§ SOURCE MATERIAL:
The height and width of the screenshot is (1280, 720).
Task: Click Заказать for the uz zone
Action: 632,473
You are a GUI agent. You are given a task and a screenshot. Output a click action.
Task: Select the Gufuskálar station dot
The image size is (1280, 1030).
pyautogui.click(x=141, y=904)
---
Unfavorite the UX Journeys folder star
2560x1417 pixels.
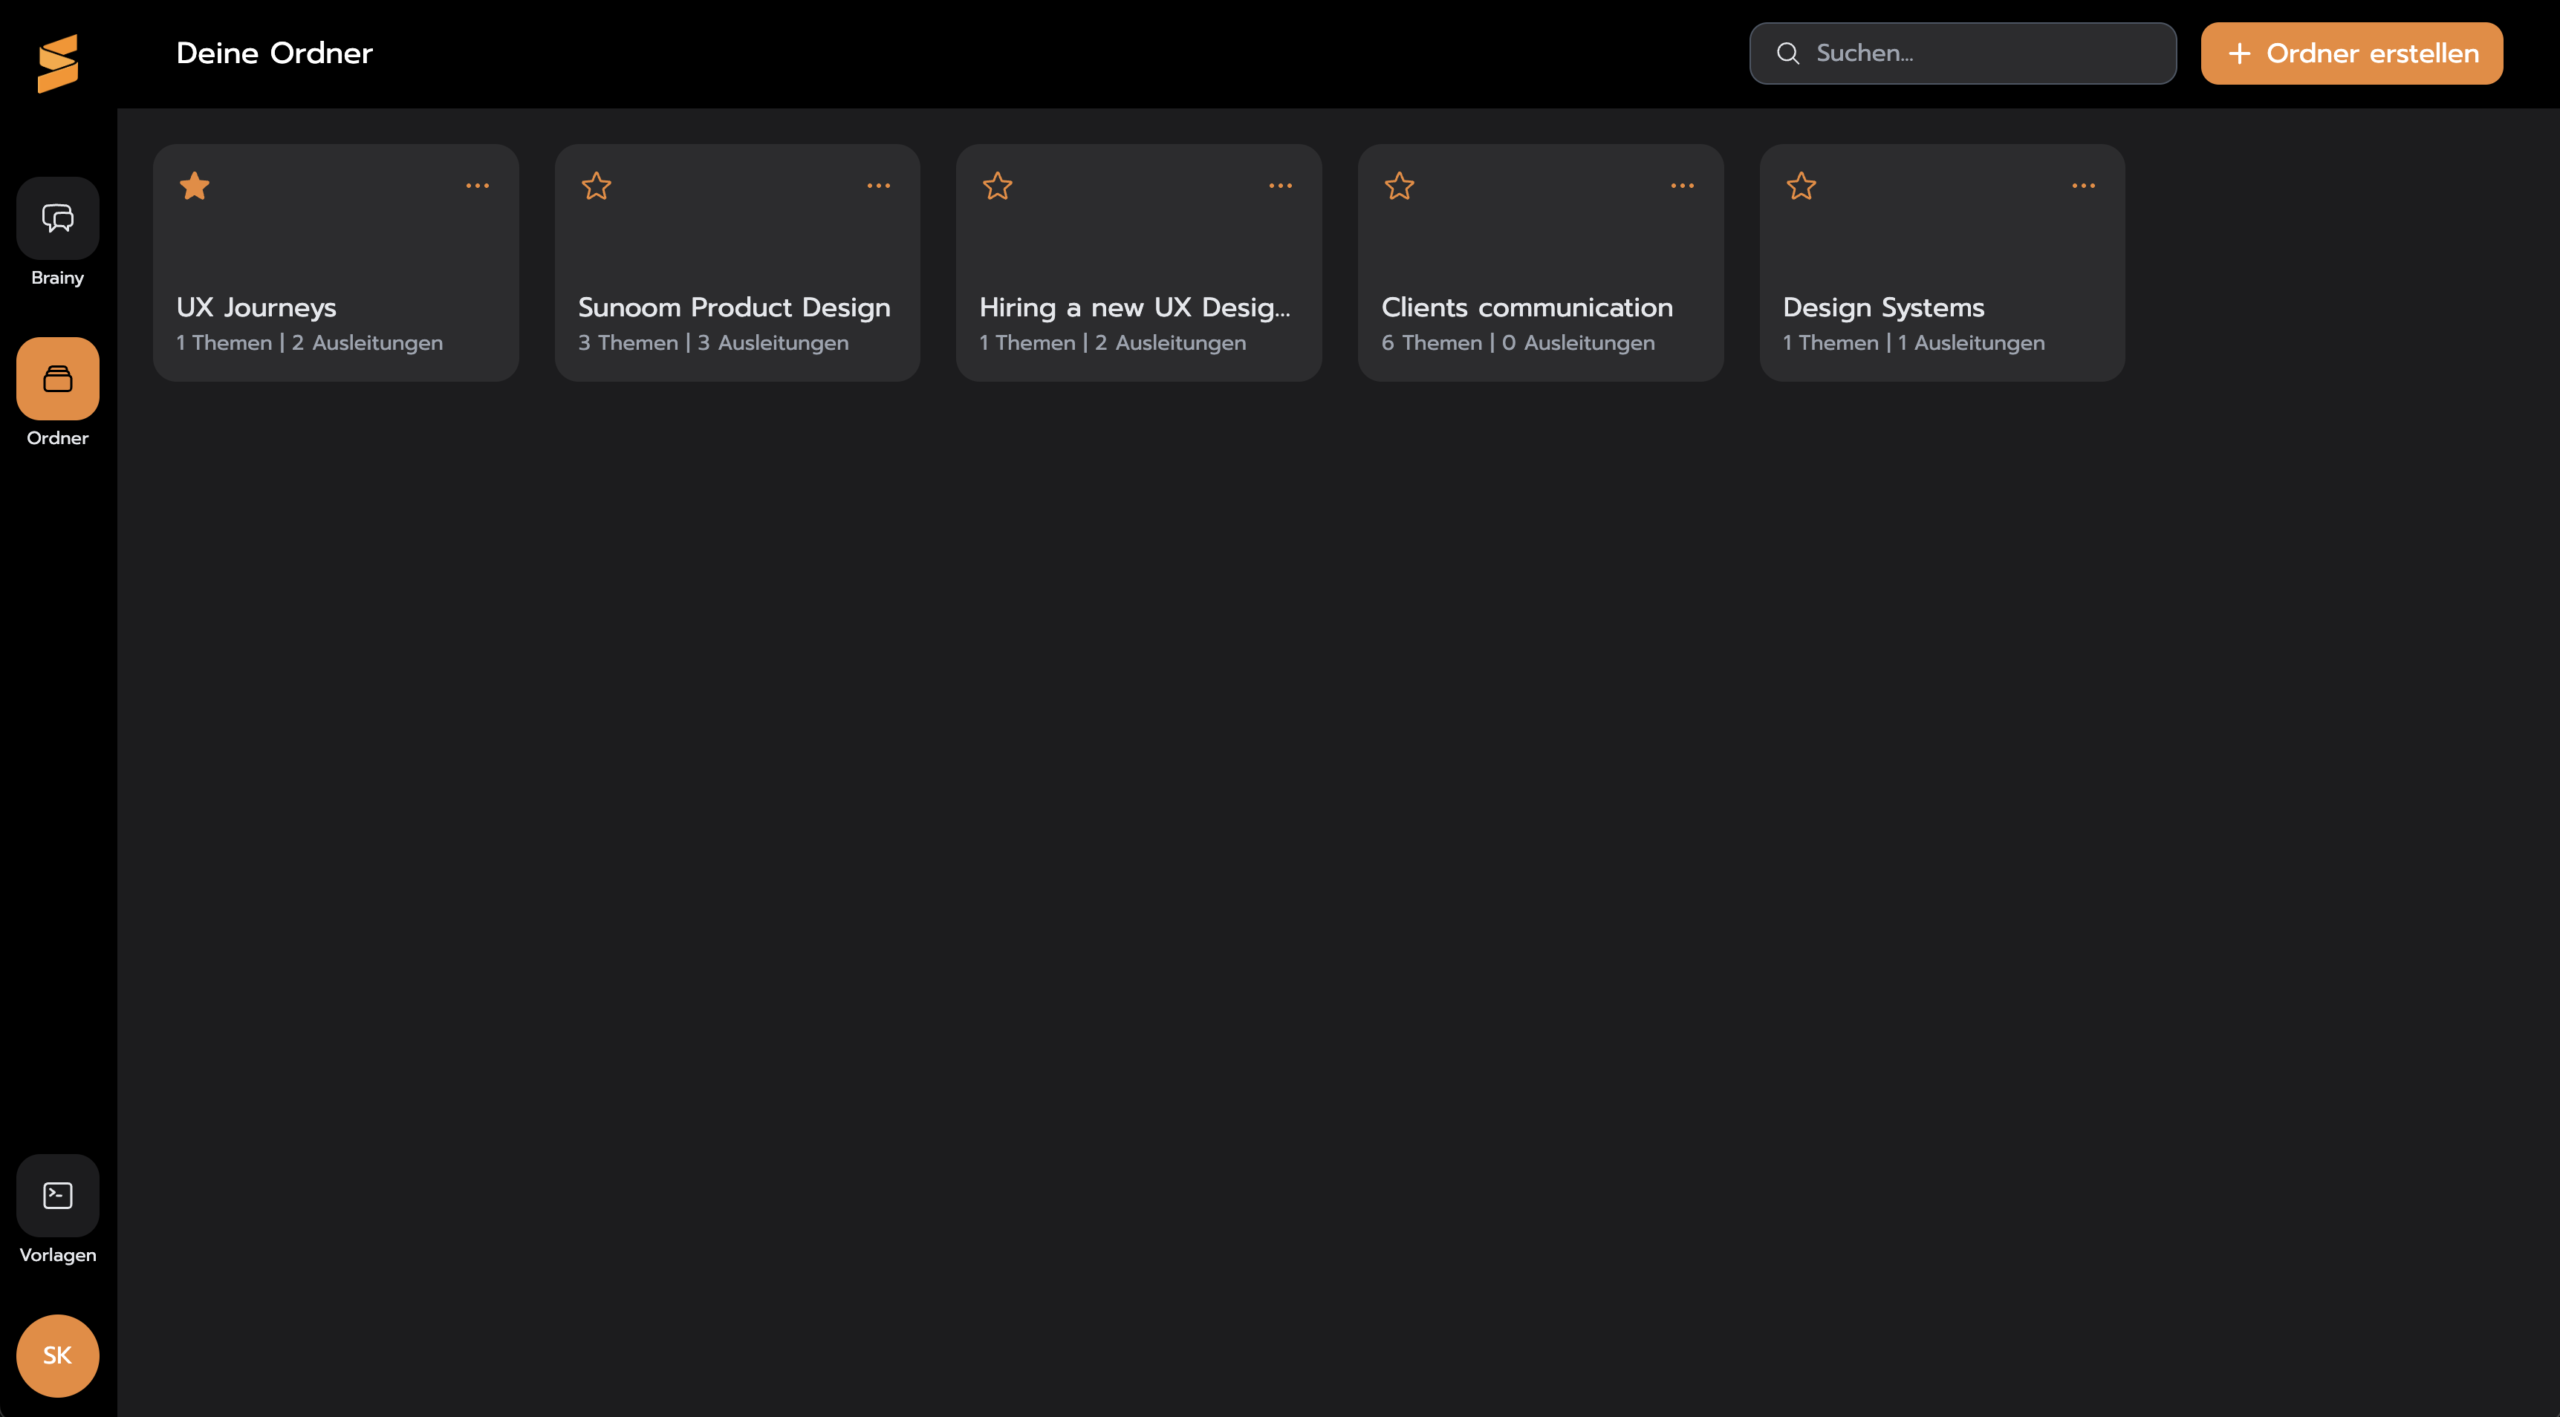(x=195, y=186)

§ WHAT IS ASKED: Rewrite the stretch from the line containing "The height and" through the line containing "pyautogui.click(x=141, y=904)", replacing "station dot" with "station marker" and leaving everything else as it is.

§ ANSWER TO THE EXERCISE:
The height and width of the screenshot is (1280, 720).
Task: Click Заказать for the uz zone
Action: 632,473
You are a GUI agent. You are given a task and a screenshot. Output a click action.
Task: Select the Gufuskálar station marker
The image size is (1280, 1030).
pyautogui.click(x=141, y=904)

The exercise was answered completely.